[Excerpt]:
........
In the above embodiment, the gate detection pad can also be arranged at the same side as the odd and even data detection pads.

FIG. 2 is a structural schematic view of a TFT display panel according to another embodiment, in which the data line detection configuration in the detection region is the same as that of the embodiment illustrated in FIG. 1A and is not described again here for simplicity. One gate detection line 212 is correspondingly connected with all the gate lines 211 from one of the display regions 10, and gate detection pads 213 are provided at both ends of the gate detection line 212. As a result, in the case that the insulating substrate is in a relatively large area, detection signals can be applied at the either side of the panel for detection, which further reduces the detection time, improves the production efficiency of the TFT display panel, and reduces the production cost. As shown in FIG. 2, the two gate detection lines 212 intersect with each other.

FIG. 3 is a structural schematic view of a TFT display panel according to still another embodiment, in which the data line detection configuration in the detection region is the same as that of the embodiment illustrated in FIG. 1A and is not described again here for simplicity. A gate detection line 212 is connected with all the gate lines 211 from the two display regions 10, and a gate detection pad 213 is provided at one end of the gate detection line 212. As a result, only a gate detection signal is applied to perform the detection of the circuits in the both display regions 10, which further simplifies mask process of the detection region and increases the detection efficiency. Furthermore, each display region corresponds to a group of an odd data detection line, an even data detection line, and a common electrode detection lines. Therefore, it is possible that, when the detection device applies detection signals at the gate detection pad or the odd and even data detection pads, if short of the gate lines or data lines occurs in the display region, the display region where the short occurs can be determined by the detection signal received through the odd and even data detection lines or the gate detection line, which further improves the detection efficiency.

FIG. 4 is a structural schematic view of a TFT display panel according to yet another embodiment, in which the data line detection configuration in the detection region is the same as that of the embodiment illustrated in FIG. 1A and is not described again here for simplicity. A gate detection line 212 is connected with all the gate lines 211 from the two display regions 10, and gate detection pads 213 are provided at both ends of the gate detection line 212. As a result, in the case that the insulating substrate is in a relatively large area, a detection signal can be applied at both sides of the panel for detection, which further reduces the detection time, improves the production efficiency of the TFT display panel, and reduces the production cost. Furthermore, each display region corresponds to a group of an odd data detection line, an even data detection line, and a common electrode detection line. Therefore, it is possible that, when the detection device applies detection signals at the gate detection pads or the odd and even data detection pads, if short of the gate lines or data lines occurs in the display region, the display region where the short occurs can be determined by the detection signal received through the odd and even data detection lines, which further improves the detection efficiency.
........
[Extracted information]:
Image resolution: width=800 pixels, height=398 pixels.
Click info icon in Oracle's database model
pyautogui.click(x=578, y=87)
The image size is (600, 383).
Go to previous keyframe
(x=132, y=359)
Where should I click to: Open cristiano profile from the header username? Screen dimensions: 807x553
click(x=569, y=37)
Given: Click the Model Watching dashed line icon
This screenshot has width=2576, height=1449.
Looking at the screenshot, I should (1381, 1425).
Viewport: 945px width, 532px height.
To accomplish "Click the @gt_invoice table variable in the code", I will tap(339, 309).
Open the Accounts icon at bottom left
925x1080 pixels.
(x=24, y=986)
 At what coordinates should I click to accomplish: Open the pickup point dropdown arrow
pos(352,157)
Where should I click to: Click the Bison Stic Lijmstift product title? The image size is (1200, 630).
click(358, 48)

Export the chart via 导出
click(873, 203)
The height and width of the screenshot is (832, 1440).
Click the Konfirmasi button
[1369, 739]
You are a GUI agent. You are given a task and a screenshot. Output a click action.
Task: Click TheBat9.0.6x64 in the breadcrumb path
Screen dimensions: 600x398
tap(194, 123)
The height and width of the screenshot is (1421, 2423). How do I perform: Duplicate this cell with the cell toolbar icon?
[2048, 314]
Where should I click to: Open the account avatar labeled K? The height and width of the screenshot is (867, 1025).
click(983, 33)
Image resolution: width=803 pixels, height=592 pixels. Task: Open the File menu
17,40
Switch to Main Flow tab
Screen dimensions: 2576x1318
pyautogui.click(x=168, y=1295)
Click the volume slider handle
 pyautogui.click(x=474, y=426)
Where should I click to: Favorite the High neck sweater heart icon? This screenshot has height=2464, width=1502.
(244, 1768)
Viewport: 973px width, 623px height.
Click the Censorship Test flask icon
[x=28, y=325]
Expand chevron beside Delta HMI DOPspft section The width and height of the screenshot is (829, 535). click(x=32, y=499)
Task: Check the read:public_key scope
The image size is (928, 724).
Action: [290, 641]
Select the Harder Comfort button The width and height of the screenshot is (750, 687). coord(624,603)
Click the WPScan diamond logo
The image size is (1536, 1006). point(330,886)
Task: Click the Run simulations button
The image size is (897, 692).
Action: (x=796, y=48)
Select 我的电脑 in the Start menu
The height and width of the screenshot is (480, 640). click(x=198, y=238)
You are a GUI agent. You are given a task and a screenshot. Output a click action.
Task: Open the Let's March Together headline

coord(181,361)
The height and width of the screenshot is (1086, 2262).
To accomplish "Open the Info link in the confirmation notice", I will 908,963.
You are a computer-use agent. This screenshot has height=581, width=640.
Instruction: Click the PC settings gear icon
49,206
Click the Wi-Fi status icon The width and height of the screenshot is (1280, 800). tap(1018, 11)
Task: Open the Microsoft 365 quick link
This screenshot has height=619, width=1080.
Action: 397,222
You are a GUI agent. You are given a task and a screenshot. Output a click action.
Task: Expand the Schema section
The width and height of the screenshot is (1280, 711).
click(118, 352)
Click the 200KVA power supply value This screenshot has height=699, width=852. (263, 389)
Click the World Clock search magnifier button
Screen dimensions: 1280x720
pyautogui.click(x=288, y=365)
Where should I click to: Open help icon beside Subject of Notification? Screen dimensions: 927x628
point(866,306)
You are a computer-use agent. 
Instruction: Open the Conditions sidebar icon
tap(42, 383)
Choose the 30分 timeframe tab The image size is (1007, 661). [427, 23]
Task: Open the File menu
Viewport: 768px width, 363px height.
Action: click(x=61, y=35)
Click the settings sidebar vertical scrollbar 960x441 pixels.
........
[Work to do]: Translate this sentence from the TFT display panel excerpt into Spanish: "As shown in FIG. 2, the two gate detection lines 212 intersect with each other."

[Exercise output]: Como se muestra en la FIG. 2, las dos líneas de detección de compuerta 212 se cruzan entre sí.